変化する新入社員の意識と現場での育成

 今年も、「シューカツ」と呼ばれる就職活動、企業側からみると新卒採用活動がひと段落し、内定式も終了。来春には新入社員が入社してきます。一口に新入社員といっても、さまざまな業界・企業で人材育成コンサルティング・研修に携わる中で、また、青山学院大学をはじめとして様々な大学での講義を通じて感じるのは、新入社員の二極化が進んでいることです。1つは、就職、働くこと、キャリアに対して非常に意欲の高い層で、もう1つがそういった意欲が高くない層です。

■意欲が高い層の3つの傾向とは

意欲の高い層の中では、3つの傾向が見られます。

 まず「プラネタリウム型視点」。新入社員の世代はインターネットの進化とともに育ったので、ネット空間の中で著名人や有名なビジネスパーソン、若手ベンチャー起業家といった人たちと比較的身近にコミュニケーションをとることができます。プラネタリウムの空間では、肉眼では見えない遠い星や星座がきれいにくっきり見えます。そのような感覚で、キャリアの目標や、ロールモデルをネット空間の中で見ているきらいがあるのです。つまり、自分の会社の先輩や上司が、著名人や若手ベンチャー起業家などと比べると色あせて見えてしまうわけです。
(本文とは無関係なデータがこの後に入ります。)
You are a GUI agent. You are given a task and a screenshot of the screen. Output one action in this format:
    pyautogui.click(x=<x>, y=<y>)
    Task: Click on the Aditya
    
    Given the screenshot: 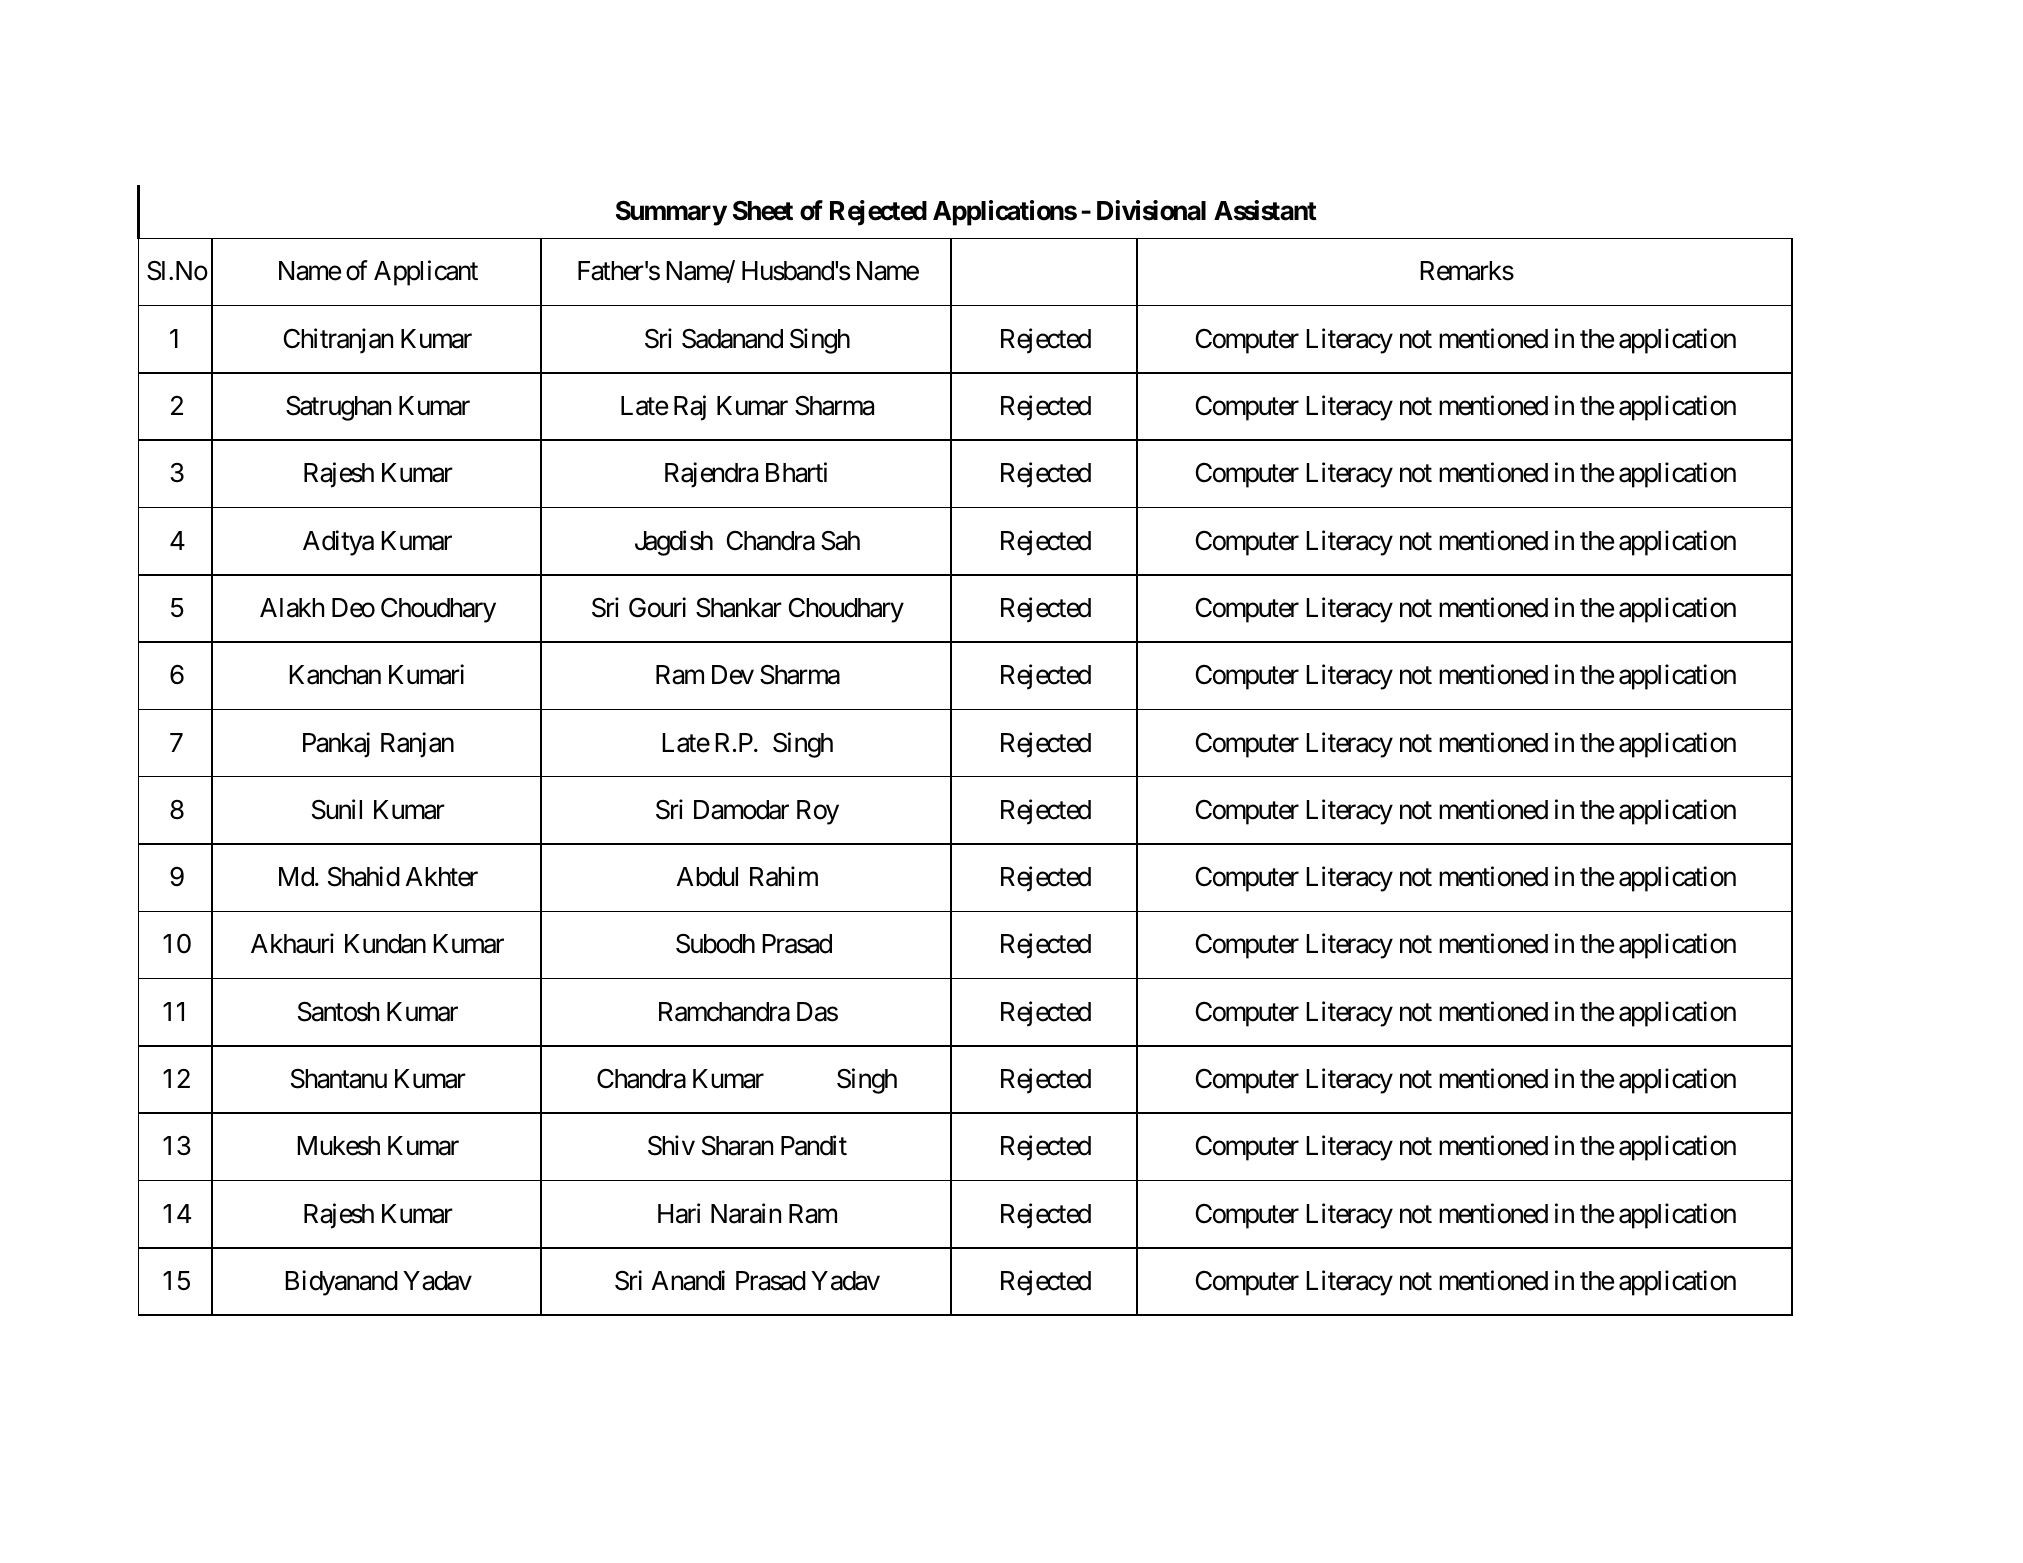 What is the action you would take?
    pyautogui.click(x=338, y=543)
 次が「せっかちスキルアップ症候群」。彼らは、キャリアに対して非常に意欲が高くて、ネット空間の中で著名人などを身近に感じてしまっているので、与えられた仕事が地味に映りあせるわけです。会社側としては、まずは簡単な定型業務など仕事の基礎体力をつけさせるために指示したことが、新入社員にとっては、「こんなことをしていて成長できるのだろうか」というあせりになってしまうわけです。仕事の基礎体力をきっちり鍛えることにかける時間を惜しがる傾向があります。

 3つめが「会社に冷めた手負いの獅子族」。この傾向の特徴を示すような興味深い調査データを紹介します。1つは「2016年度新入社員・春の意識調査」〈日本生産性本部〉で、「それなりの理由があれば、1~2度の転職はしかたがない」と答えた新入社員が48%もいます。これは、中高年層のように終身雇用を信じ会社に滅私奉公していた感覚と全く異なり、会社に対して冷めてしまっている。したがって、会社に依存せず、自分でキャリアアップを図る、自己投資して勉強する傾向が強まっているといえます。